Problem to work on: What is needed is an exact copy of the entries below, with every picture left out.

=== Section Start ===

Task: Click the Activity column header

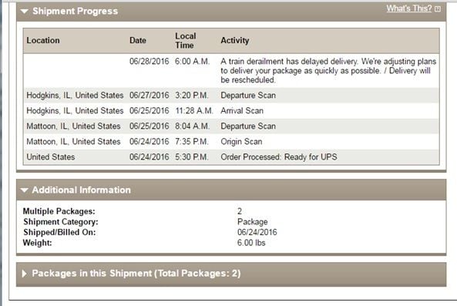Action: coord(235,41)
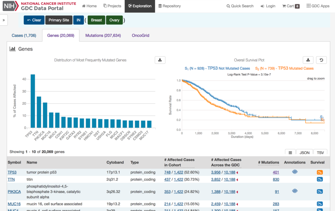This screenshot has width=335, height=211.
Task: Clear the current filter query
Action: pos(34,20)
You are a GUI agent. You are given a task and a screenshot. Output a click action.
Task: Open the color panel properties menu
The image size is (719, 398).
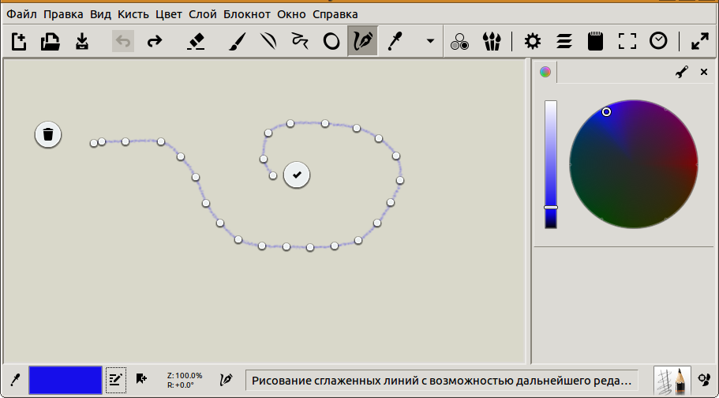click(682, 72)
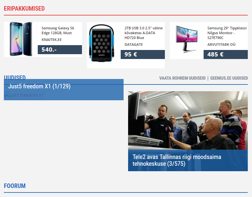The image size is (252, 197).
Task: Open Samsung Galaxy S6 Edge 128GB title
Action: click(x=58, y=31)
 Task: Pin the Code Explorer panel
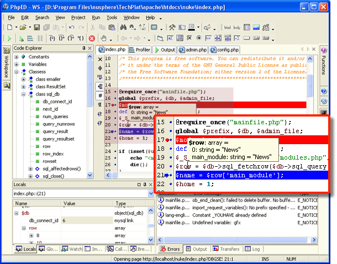(x=84, y=47)
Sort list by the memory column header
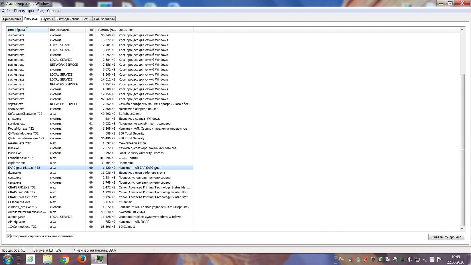The width and height of the screenshot is (471, 265). click(x=106, y=30)
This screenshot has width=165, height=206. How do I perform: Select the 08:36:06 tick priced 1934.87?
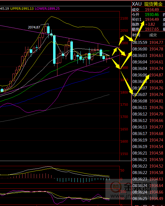coord(148,75)
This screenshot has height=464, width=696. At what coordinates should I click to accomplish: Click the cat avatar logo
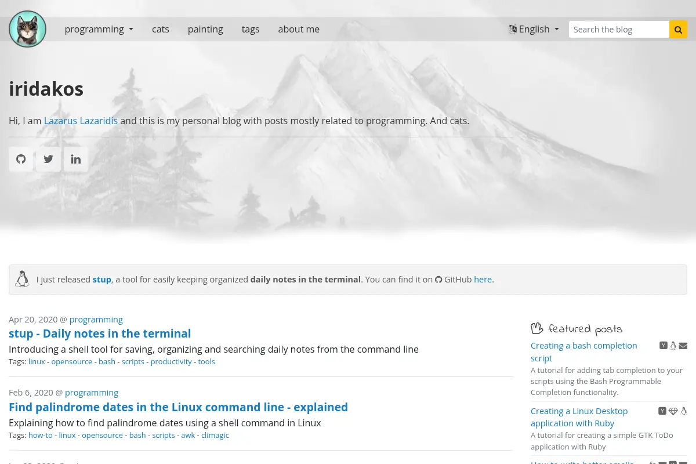click(x=27, y=29)
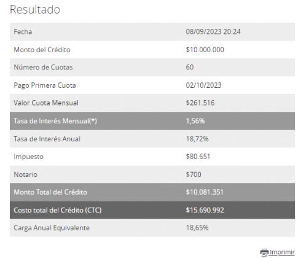Screen dimensions: 298x258
Task: Select the 1,56% monthly rate
Action: point(195,121)
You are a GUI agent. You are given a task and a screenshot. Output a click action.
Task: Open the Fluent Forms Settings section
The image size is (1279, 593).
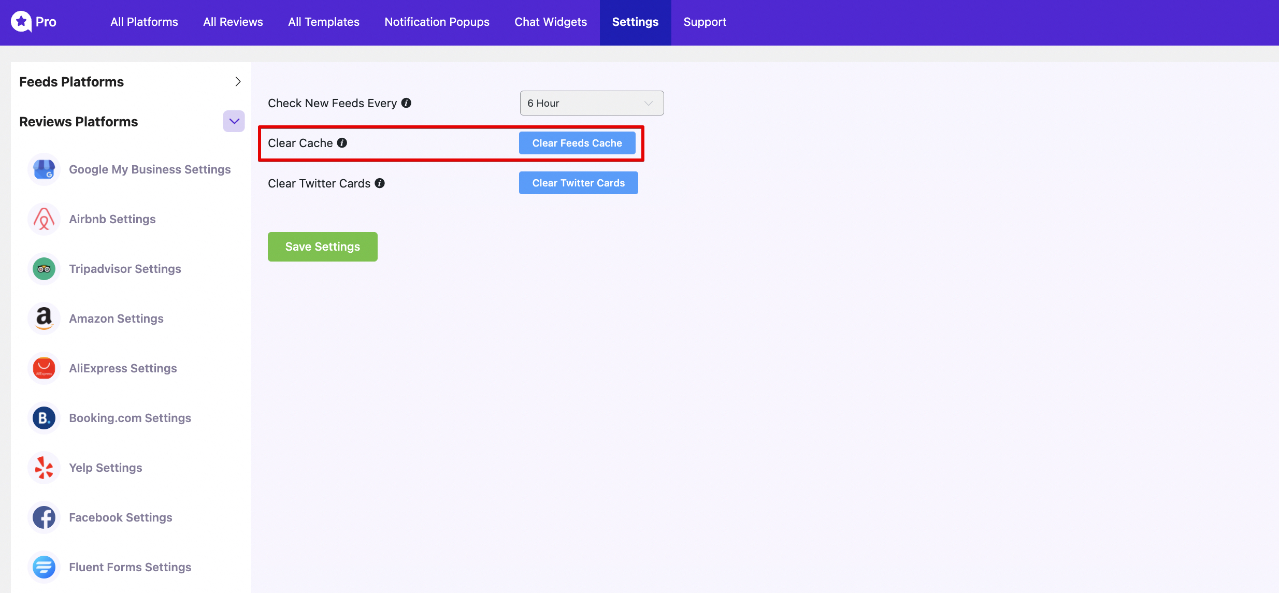pyautogui.click(x=131, y=566)
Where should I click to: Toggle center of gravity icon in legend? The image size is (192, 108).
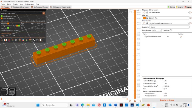pyautogui.click(x=34, y=40)
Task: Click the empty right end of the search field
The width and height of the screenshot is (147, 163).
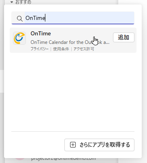Action: [x=108, y=18]
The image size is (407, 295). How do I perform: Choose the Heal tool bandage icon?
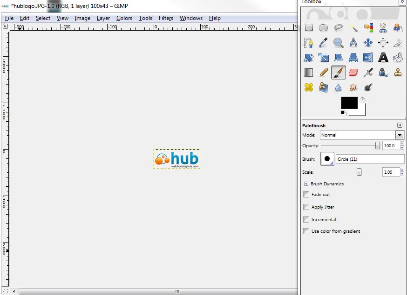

=== Section End ===

Exercise response:
Task: Click the Activity column header

Action: coord(235,41)
This screenshot has width=335, height=211.
Task: Clear the current filter query
Action: pos(34,20)
You are a GUI agent. You are given a task and a screenshot. Output a click action.
Task: Open the color panel properties menu
The image size is (719, 398).
click(682, 72)
The image size is (252, 197).
Task: Open Samsung Galaxy S6 Edge 128GB title
Action: click(x=58, y=31)
 Task: Pin the Code Explorer panel
(x=84, y=47)
Sort list by the memory column header
The width and height of the screenshot is (471, 265). click(x=106, y=30)
This screenshot has width=165, height=206. How do I perform: Select the 08:36:06 tick priced 1934.87?
coord(148,75)
This screenshot has height=464, width=696. At what coordinates should I click to accomplish: Click the cat avatar logo
click(x=27, y=29)
Screen dimensions: 298x258
Task: Select the 1,56% monthly rate
Action: point(195,121)
You are a GUI agent. You are given a task and a screenshot. Output a click action.
Task: Open the Fluent Forms Settings section
The image size is (1279, 593).
pyautogui.click(x=131, y=566)
Where should I click to: Toggle center of gravity icon in legend? The image size is (192, 108).
pyautogui.click(x=34, y=40)
Task: Click the empty right end of the search field
The width and height of the screenshot is (147, 163).
Action: [x=108, y=18]
The image size is (407, 295). How do I perform: Choose the Heal tool bandage icon?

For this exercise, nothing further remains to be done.